Mars avait de l’esprit, elle aimait les arts avec passion, elle parlait en perfection du sien : on la célébra sur tous les tons[1] ; tout d’elle eut le privilège d’intéresser. Que ne dit-on pas de son attitude ou plutôt de ses attitudes politiques ? Impérialiste ardente, elle avait imaginé de paraître en scène couverte de violettes des pieds à la tête ; elle aurait lancé ce calembour injurieux en parlant des gardes du corps de Louis XVIII : « Les gardes du corps n’ont rien de commun avec Mars. » Fureur de la jeunesse royaliste, qui se donne rendez-vous au parterre, l’accueille avec des huées, des murmures : A genoux ! à genoux ! Elle fait tête à l’orage, et, profitant d’un instant d’accalmie, jette cette réponse d’une voix douce et ferme : « Messieurs, je ne me mettrai point à genoux : si vous n’avez pas la bonté de me laisser jouer mon rôle, je vais quitter le théâtre pour toujours. » Changement à vue : les spectateurs paisibles tremblent de la perdre, les applaudissemens étouffent les clameurs, et la pièce s’achève sans encombre. Les opinions politiques d’une jolie femme sont presque toujours le reflet d’une rancune ou d’une amitié personnelle ; elles ont leurs caprices, leurs révolutions, et peu importent ici logique, principes, raison. Mars apprit sans doute que Napoléon l’avait un jour traitée de « vieille fille qui fait assez bien la jeune » : les diamans, les cadeaux de Louis XVIII achevèrent la conversion, et comme on la complimentait sur la beauté des pendans d’oreilles que le Roi venait de lui envoyer : « — Ce n’est pas l’autre, dit-elle, qui me les aurait donnés. » Mais Mlle Patrat observa courageusement : « Je ne sais, mais il vous a donné assez souvent ce qu’il fallait pour en avoir de plus beaux. »

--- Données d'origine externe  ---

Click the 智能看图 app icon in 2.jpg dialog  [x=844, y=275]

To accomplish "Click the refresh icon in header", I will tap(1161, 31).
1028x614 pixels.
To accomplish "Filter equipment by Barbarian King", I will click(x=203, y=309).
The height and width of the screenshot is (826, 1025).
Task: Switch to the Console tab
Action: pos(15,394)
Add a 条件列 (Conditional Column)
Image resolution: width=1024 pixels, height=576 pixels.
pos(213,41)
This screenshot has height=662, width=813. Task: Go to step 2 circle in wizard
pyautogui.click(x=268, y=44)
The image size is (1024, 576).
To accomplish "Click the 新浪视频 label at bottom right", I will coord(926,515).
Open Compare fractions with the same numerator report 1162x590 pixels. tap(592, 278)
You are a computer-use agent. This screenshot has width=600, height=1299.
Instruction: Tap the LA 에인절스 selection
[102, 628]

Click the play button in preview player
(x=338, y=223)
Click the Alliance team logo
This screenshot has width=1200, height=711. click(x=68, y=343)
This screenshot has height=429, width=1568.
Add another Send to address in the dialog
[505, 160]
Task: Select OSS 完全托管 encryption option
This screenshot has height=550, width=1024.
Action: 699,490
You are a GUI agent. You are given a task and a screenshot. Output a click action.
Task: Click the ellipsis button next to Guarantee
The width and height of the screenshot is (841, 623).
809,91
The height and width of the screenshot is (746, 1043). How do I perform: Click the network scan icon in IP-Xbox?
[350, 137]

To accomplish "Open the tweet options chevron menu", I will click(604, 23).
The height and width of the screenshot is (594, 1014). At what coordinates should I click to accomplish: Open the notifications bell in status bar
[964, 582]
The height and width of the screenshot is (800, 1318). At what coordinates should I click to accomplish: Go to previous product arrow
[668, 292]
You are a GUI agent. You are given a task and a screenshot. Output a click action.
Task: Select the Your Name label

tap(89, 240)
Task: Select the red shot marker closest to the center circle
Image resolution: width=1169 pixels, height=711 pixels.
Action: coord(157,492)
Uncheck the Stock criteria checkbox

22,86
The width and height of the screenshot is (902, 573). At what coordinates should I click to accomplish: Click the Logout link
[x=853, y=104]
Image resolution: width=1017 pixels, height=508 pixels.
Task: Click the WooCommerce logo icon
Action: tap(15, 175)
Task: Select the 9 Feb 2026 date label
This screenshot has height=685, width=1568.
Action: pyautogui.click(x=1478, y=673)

Son âge, voilà le tourment, le cauchemar, la plaie secrète et sans cesse saignante. Penchée sur son miroir, contemplant avec angoisse ce visage qu’elle aussi regrettera l’an prochain, elle comprend bien qu’elle vieillit ; mais elle ne veut, elle ne sait vieillir. Et quelle joie pour les petites camarades qui peuvent ainsi lui rendre la monnaie de sa pièce, se venger de ses exclusions, de ses épigrammes ; pour Bourgoin, qui l’appelle toujours la Vieille ! Comme elles se rendront à la cour d’assises pour suivre le procès du vol des diamans de Mars, où elle devra dire son âge ! et

  1. Mars à la Comédie, Elleviou à l’Opéra-Comique, furent un temps les arbitres suprêmes de la mode. On affirma que, pour ses chapeaux. Mars avait un traité secret avec sa modiste, qui s’engageait à n’en confectionner de pareils que huit à dix jours après qu’elle les avait portés.